LES BLOGS
14/03/2019 11h:38 CET | Actualisé 17/03/2019 10h:39 CET

M. Bouteflika, entrez dans votre labyrinthe, évitez-nous le chaos !

Abdelaziz Bouteflika est sur le point de manquer le destin honorable de ce héros de Gabriel Garcia Marquez qui se sachant mal aimé de son peuple, démissionne tout simplement et se perd dans le labyrinthe de ses gloires passées, seul, sans déranger personne

ASSOCIATED PRESS

Nous pensions qu’instruit par l’histoire, Abdelaziz Bouteflika comprendrait que les Algériens qui, de guerre lasse, l’ont élu en 1999, ne veulent plus de lui, ni de la camarilla qui l’entoure.

Contrairement à nos attentes naïves, il s’agrippe à son trône de plus belle, et toujours de plus fantasque manière : “Vous ne voulez pas de moi pour un 5e mandat ? Je dirigerai la transition !” ; “Vous exigez le départ des symboles du régime ? Je vous organiserai une conférence nationale bien inclusive !” ; “Vous n’aimez pas le Premier ministre ? Je vous en offre deux, le tandem Lamamra-Bedoui qui s’apprêtaient l’un à faire campagne pour moi à l’étranger, l’autre à organiser un énième bourrage des urnes en ma faveur !”

Par cette smata, cet entêtement prodigieux, Abdelaziz Bouteflika atteint encore une fois à la perfection d’un personnage littéraire. Nous l’avons comparé, dans une précédente chronique, à Père Ubu, dont la fougue conquérante a rencontré l’appétit manipulateur de son épouse. Nous pouvons aussi le comparer à Zacarias, ce patriarche-général dont on ne sait pas s’il a 100 ou 200 ans, tellement il est là depuis toujours. Comme Zacarias, à cause d’un long exercice solitaire du pouvoir, il semble lui-même ignorer son âge. Comme lui, il aime son peuple d’un amour charnel, violent. Comme lui, enfin, il est burlesque, si burlesque qu’on se surprend à nourrir pour lui cette compassion qu’on réserve habituellement à un grand-père capricieux. Sa seule différence avec le personnage de Gabriel Garcia Marquez est que ni son incapacité physique, ni ses idées les plus extravagantes (« Elisez-moi, et aussitôt je démissionnerai ! ») n’ont dispersé la foule de ses courtisans : après avoir désespéré de s’offrir, avec lui, un cinquième mandat, ils s’emploient à prolonger indéfiniment le quatrième.

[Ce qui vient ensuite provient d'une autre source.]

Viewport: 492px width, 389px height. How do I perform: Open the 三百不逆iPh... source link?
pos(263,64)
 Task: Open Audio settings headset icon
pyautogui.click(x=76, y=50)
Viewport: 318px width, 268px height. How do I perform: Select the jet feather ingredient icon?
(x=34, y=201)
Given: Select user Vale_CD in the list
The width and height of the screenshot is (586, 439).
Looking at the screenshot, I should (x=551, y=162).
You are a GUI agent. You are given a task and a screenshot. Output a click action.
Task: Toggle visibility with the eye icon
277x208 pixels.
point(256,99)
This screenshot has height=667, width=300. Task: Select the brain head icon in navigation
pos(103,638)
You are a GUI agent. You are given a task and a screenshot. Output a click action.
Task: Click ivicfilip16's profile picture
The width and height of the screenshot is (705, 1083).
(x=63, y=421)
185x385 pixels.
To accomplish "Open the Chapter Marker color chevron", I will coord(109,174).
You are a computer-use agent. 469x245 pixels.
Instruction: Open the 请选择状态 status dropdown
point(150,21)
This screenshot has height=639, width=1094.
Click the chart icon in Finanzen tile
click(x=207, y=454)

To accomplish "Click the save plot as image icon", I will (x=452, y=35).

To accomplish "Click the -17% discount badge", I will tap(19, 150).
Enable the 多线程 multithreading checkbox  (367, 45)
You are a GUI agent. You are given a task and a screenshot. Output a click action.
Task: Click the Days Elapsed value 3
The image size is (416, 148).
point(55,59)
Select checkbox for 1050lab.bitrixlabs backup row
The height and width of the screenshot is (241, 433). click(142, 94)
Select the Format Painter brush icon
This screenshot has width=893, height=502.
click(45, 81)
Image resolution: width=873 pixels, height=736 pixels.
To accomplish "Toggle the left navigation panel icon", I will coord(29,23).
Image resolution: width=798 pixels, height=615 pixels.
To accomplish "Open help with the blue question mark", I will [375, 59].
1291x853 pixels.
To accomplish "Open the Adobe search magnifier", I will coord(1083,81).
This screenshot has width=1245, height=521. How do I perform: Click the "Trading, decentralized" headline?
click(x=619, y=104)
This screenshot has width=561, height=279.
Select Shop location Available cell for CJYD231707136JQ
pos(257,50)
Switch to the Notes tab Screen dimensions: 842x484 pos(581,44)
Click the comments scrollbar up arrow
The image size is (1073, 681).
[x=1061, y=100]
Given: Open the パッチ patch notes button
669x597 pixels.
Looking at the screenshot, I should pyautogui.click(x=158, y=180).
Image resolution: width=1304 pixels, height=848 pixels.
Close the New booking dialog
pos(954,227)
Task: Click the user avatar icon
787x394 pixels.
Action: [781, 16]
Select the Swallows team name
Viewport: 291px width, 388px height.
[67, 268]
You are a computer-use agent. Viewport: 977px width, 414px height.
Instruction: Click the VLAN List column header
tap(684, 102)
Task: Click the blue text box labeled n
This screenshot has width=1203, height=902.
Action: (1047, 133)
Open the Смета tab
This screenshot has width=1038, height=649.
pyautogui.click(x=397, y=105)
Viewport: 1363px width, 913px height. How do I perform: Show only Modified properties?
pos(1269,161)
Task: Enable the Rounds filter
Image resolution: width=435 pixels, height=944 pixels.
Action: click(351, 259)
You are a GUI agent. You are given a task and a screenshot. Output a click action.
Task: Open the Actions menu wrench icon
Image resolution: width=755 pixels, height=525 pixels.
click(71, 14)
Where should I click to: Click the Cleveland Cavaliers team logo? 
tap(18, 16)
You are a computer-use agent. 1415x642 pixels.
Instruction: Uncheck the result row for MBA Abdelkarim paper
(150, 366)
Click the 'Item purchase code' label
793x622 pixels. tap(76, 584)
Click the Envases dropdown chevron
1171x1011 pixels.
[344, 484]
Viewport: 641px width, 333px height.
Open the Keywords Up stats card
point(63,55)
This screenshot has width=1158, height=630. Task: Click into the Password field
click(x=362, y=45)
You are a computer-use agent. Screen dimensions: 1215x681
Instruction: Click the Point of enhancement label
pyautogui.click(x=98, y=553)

Abdelaziz Bouteflika aura-t-il une fin politique aussi littéraire que cette vie qu’il a eue depuis 2013, celle d’un homme « présent dans l’absence », au portrait duquel on offre des chevaux authentiques et fait de véritables courbettes ? Dans L’automne du patriarche, le corps mort de Zacarias est retrouvé dans son Palais par la population qui s’y est introduite, intriguée par l’apparition d’une vache sur un auguste balcon désert. Une telle fin en Algérie n’est pas plausible. D’abord, dans ce pays, on ne meurt jamais seul, abandonné, fût-on un autocrate brutal et suffisant ; ensuite, une vache qui apparaîtrait sur un balcon du palais présidentiel ne serait vue de personne, ledit palais s’étant implanté, il y a plusieurs années, dans une forêt de Zeralda cernée de miradors.

Gabriel Garcia Marquez a sans doute pensé à cette inadéquation entre la fin funeste de Zacarias et l’humanisme manifeste, pour ne pas dire inné des Algériens : dans un autre roman, il relate le sort d’un autre général qui, se sachant mal aimé de son peuple, démissionne, tout simplement, et se perd dans le labyrinthe de ses gloires passées, seul, sans déranger personne. Abdelaziz Bouteflika est sur le point de manquer ce destin honorable quoi que tragique. Ses pas semblent le diriger vers celui d’un autocrate très peu romanesque, Zine El Abidine Ben Ali, forcé à abdiquer par les Tunisiens, qu’il n’avait pas, finalement, si bien « compris ».